California, which produces 80 percent of the world’s almonds, has long relied on honey bees for pollination because most almond tree varieties do not self-pollinate, said Josette Lewis, chief scientific officer with the Almond Board of California.
California beekeepers provide about one-third of the bees for almond pollination, but because almonds have exploded in popularity in the past 25 years and because the pollination window is only about a month, California almond growers must recruit beekeepers from other states.
“A large portion come from the Western part of the United States, but honey bees come from all over the country,” Lewis said. “That has increasingly been an attractive feature for beekeepers.”

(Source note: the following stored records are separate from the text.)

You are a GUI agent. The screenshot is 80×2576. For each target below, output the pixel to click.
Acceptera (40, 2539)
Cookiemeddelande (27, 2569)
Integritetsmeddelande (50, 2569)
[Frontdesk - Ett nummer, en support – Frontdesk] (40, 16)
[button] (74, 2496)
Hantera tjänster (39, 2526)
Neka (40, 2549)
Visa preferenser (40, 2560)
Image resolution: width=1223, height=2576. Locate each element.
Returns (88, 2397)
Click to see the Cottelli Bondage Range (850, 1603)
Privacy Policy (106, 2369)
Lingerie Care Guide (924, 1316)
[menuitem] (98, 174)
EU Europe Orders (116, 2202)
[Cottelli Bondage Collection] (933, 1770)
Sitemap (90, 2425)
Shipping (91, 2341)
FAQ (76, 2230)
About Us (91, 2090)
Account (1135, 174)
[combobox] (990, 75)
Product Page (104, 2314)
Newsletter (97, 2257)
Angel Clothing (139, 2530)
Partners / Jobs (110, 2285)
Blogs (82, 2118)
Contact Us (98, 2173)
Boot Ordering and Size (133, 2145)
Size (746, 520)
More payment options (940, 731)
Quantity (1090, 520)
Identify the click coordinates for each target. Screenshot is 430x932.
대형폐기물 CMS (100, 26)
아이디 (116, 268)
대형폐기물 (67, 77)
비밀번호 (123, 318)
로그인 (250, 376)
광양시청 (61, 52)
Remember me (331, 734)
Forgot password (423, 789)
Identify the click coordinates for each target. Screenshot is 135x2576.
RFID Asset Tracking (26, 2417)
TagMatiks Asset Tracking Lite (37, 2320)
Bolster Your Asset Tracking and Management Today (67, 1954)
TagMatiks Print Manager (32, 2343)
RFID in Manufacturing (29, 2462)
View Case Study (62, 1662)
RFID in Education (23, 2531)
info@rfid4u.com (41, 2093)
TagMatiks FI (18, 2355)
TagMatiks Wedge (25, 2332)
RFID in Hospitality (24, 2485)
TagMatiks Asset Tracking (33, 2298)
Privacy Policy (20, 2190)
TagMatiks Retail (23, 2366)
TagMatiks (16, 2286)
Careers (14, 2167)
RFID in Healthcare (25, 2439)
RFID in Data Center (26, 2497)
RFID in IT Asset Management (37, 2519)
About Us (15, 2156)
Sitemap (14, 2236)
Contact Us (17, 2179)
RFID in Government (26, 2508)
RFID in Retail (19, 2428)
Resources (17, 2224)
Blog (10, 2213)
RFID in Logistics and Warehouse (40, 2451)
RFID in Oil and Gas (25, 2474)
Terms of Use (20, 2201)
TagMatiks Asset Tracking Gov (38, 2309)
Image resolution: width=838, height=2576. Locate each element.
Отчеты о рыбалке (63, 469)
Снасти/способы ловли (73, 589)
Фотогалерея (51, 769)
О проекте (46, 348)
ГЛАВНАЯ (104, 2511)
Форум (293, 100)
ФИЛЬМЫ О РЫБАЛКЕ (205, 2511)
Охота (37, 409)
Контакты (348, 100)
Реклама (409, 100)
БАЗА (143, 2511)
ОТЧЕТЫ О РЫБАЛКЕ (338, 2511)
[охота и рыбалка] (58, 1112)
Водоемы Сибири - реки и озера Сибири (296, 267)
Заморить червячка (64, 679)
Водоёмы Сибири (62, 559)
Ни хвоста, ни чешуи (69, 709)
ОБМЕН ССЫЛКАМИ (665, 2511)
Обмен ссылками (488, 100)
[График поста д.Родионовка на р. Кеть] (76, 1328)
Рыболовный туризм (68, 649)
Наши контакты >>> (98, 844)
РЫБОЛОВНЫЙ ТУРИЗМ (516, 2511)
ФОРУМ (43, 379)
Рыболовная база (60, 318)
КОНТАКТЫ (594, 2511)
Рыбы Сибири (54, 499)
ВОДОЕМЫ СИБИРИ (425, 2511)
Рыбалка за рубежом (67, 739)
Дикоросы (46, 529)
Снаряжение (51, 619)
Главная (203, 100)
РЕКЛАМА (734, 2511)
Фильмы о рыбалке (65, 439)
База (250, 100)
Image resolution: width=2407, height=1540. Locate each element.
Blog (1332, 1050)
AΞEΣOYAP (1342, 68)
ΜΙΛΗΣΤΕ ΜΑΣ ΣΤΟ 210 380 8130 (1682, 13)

Not only do almond growers pay about $200 per colony of bees for the season, bees that help with almond pollination get a feast of pollen and nectar much earlier in the season than bees overwintering in Iowa.
“The real benefit is when the bees come home, the boxes are full,” Ebert said. This means he can split the hive to form more colonies and increase honey production.
But three years into a drought, California’s 2022 almond harvest was estimated to be 11 percent below last year, with the projected yield of 1,900 pounds per acre — the lowest since 2009, according to a U.S. Department of Agriculture report released in July.
“Almond producers are in a painful position where we have both limited water resources and, if you do get water, you’ll be paying a higher price, as well as higher input costs,” Lewis said. “All of this happened at a time when almond prices have been really low, predominantly due to supply chain problems.”
California’s Sustainable Groundwater Management Act, which went into effect in 2021, prohibits farmers and others from pumping too much water from underground aquifers, NPR reported.
This law and other market forces have caused some California almond growers to remove trees, Lewis said.
“We did see a small uptick in the amount of almond orchards removed, probably as a result of the drought,” she said. “There are certain areas of the state that will face long-term restrictions on water. Going forward that remains something we’ll keep a watch on as we go into another year of strained profitability.”
Fewer acres of almonds mean less of a need for honey bee pollinators.
The Eberts have transported honey bees to California the last four years, trucking hundreds of colonies to almond groves in November or December so they bees are ready for almond pollination in February and March.
If they can’t get a spot in California, the Eberts might take their bees to Texas. They wouldn’t get paid there, but the bees would start getting pollen in January versus March or April in Iowa, Ebert said. In either state, the Eberts would have to go out in January and early February to feed the bees and maintain the hives.
“I’m still trying to get them to California,” said Adam Ebert, one of Phil’s sons. “The almond pollination pays really well.”